When that fcuked up due to the fans dissent they panicked and brought in Moureen, last of the great footballing leaders not realising he's a broken man, well they did but wished to ignore it because no other cnut would fit the bill although the rest of the country could see it.
You sew what you reap, and you're now seeing a team that woodward who knows fcuk all about football has paid top dollar for coming to fruition, i.e garbage.
Good players but with no gameplan, a team of individuals who just do their own thing hoping because they cost a few bob somehow they'll Gell
City did the same thing when we came into the money but at least we had a plan. Albeit a Barca plan bringing in their top executives to execute it and now it's paying dividends with a youth policy in place to feed the first team for yrs to come.
Uniteds executives on the other hand would rather make a profit, plough fcuk all into the youth system hoping the odd big buy sorts themselves out, it's turned into their worst nightmare.
loads of cash splashed and a mid table team below Watford.

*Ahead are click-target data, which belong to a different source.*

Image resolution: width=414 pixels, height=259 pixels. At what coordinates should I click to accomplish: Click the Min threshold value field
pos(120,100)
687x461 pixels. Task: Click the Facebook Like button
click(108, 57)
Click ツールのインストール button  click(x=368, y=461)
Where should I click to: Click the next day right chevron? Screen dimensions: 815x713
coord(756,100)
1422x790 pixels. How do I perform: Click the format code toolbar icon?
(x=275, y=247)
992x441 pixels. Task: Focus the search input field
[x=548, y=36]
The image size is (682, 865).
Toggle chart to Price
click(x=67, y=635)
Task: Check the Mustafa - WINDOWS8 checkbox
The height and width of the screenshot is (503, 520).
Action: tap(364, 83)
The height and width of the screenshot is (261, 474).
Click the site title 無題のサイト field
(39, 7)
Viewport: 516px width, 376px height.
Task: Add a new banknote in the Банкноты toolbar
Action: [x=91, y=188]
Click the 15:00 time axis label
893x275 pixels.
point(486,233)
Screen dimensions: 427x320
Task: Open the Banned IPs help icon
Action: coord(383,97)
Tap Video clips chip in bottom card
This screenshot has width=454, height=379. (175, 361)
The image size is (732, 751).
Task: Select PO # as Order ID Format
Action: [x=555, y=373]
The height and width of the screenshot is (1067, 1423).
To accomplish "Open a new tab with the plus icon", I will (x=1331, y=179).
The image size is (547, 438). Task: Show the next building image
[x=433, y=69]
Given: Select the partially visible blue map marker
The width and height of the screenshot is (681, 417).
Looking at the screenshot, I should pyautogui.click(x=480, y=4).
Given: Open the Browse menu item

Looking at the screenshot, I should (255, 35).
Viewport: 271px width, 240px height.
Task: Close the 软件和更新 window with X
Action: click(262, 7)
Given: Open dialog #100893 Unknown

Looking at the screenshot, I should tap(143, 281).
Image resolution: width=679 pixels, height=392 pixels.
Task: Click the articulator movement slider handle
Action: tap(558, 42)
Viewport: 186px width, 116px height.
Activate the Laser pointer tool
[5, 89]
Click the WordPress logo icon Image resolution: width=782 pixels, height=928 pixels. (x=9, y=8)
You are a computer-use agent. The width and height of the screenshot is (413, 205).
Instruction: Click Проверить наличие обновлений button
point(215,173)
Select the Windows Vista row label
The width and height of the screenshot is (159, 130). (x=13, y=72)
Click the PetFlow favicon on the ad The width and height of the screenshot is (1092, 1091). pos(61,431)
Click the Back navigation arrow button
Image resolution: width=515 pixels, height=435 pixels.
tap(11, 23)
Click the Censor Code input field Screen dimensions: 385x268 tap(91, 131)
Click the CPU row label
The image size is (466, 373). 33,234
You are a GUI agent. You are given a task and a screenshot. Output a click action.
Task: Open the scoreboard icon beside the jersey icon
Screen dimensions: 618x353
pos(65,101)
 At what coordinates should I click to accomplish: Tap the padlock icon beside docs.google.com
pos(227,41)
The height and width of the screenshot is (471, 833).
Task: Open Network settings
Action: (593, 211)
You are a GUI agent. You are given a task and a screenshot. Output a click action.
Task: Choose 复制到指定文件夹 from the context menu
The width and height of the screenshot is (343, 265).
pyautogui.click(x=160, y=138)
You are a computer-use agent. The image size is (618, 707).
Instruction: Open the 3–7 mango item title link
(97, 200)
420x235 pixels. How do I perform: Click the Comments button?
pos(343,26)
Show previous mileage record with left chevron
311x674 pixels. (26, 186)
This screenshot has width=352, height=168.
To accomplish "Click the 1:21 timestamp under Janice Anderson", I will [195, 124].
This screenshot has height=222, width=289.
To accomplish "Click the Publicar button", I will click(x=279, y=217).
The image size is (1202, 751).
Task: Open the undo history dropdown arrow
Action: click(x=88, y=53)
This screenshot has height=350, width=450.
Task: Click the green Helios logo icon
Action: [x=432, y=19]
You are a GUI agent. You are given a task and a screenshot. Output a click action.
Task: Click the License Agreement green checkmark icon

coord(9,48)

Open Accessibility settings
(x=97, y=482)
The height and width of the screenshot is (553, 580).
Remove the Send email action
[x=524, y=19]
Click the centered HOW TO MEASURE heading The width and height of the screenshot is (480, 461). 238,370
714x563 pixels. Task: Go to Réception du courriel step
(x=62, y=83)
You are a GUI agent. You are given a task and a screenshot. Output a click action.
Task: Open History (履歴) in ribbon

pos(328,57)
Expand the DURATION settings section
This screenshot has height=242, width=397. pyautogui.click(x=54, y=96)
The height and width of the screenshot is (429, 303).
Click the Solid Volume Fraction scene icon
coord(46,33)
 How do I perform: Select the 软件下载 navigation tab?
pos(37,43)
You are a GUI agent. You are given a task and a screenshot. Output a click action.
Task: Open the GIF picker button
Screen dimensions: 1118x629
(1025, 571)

Even so United fans think glory is just around the corner, It's the Fergie way and hard to wash off because after all they're the biggest club in the world and so blinkered to see anything less.
We shouldn't be surprised that they're struggling. How many decent teams have a record of picking just one decent manager in over 50 years?
City the gift that never stops giving ha ha ha ha
Fcuking deluded clowns.
That is literally the funniest thing I've read so far this year
U love it Slick - absolutely nailed on youve got a UTD tattoo
Tuesday - Stayed in, got fucked by Dad.
Wednesday - Stayed in, Dad fucked me doggy style.
Thursday - Stayed in, Dad spunked on my face.
Friday - Stayed in, Dad gave my arse a right pounding.
Saturday - Went to watch Man Utd play. Wish I'd fucking stayed in.
When was the last time that happened if ever?
I thought to myself: "I'm having that."
After all, you can never have enough nails, can you?